Monday, September 21, 2015

Tag! Soon Artificial Intelligence Will Find You.

In May, 1997 the world's chess champion, Gary Kasparov, lost a 6-game challenge to Deep Blue, an IBM supercomputer. An advantage to the computer's programmers was the full history of Kasparov's previous public matches -- his style -- as well as that of dozens of other grand masters and their moves in various opening-, middle-, and end-game scenarios.

To give Deep Blue credit, its moves were the result of algorithm-driven analyses (e.g. how important is a safe king position compared to a space advantage in the center, etc.), according to the results of 700,000 or more grandmaster games. The machine could explore up to 200 million possible chess positions per second in this way. This wasn't just a memory exercise.
The rest is history.

Since then, developers have combined various forms of data (financial, scientific research, social, etc.) with application algorithms and massively parallel processing to aid human observation, pattern recognition, detection, forecasting, and decision making. Meanwhile, improved software and heuristic decision making have permitted much smaller dual I-Core microcomputers to perform as well as or better at chess than Deep Blue.
But, until recently, a computer's ability to truly "learn," that is, to write its own algorithms and rules according to data presented, has not been achieved -- and here comes the part you may not like....

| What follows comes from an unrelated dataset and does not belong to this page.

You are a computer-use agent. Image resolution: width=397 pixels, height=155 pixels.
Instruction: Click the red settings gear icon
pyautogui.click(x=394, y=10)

You see, processing and working through mountains of data is no problem for computers these days. The problems arise when the rules (algorithms) become so complex for certain tasks that they just can't be written -- by a human. And, as it happens, identification of people and other objects by comparisons of characteristics or traits (for example, five pictures, same person, different pose) is an incredibly difficult set of algorithms to write.

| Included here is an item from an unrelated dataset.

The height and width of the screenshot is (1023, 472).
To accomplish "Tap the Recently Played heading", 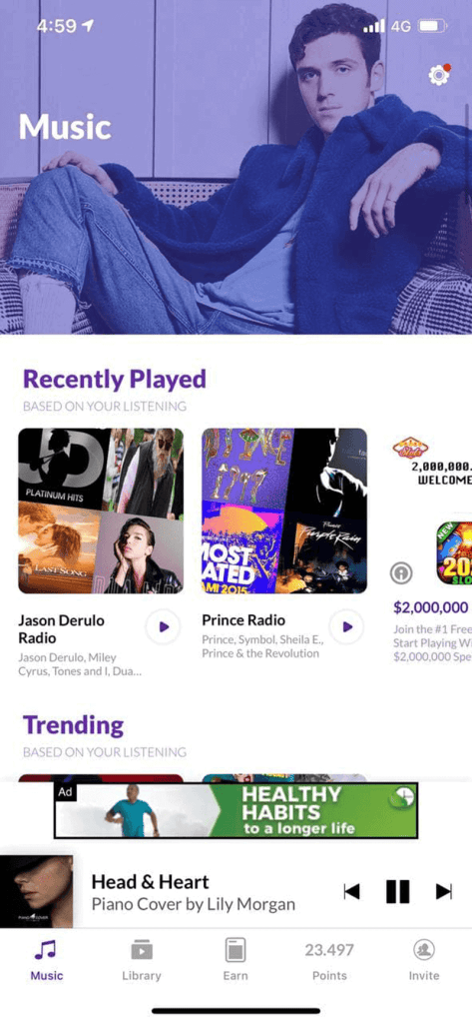I will [x=115, y=379].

Now, who might have access to those five mug shots of you, as well as your name "tagged" in each one? And who might have the same data on 50 million or more additional individuals? In a word -- Facebook. We and our Facebook friends have created a huge data garden from which to enable algorithm development via AI. 

Just wondering. How does that make you feel?

We at E.T.I. are looking forward to the day when AI in a supply chain gives us five more days notice on a rush order for a difficult part, or, when our AI can talk to your AI. Until then, from our point of view, caution is required on where AI is heading, who's taking it there, and whose rules they're following.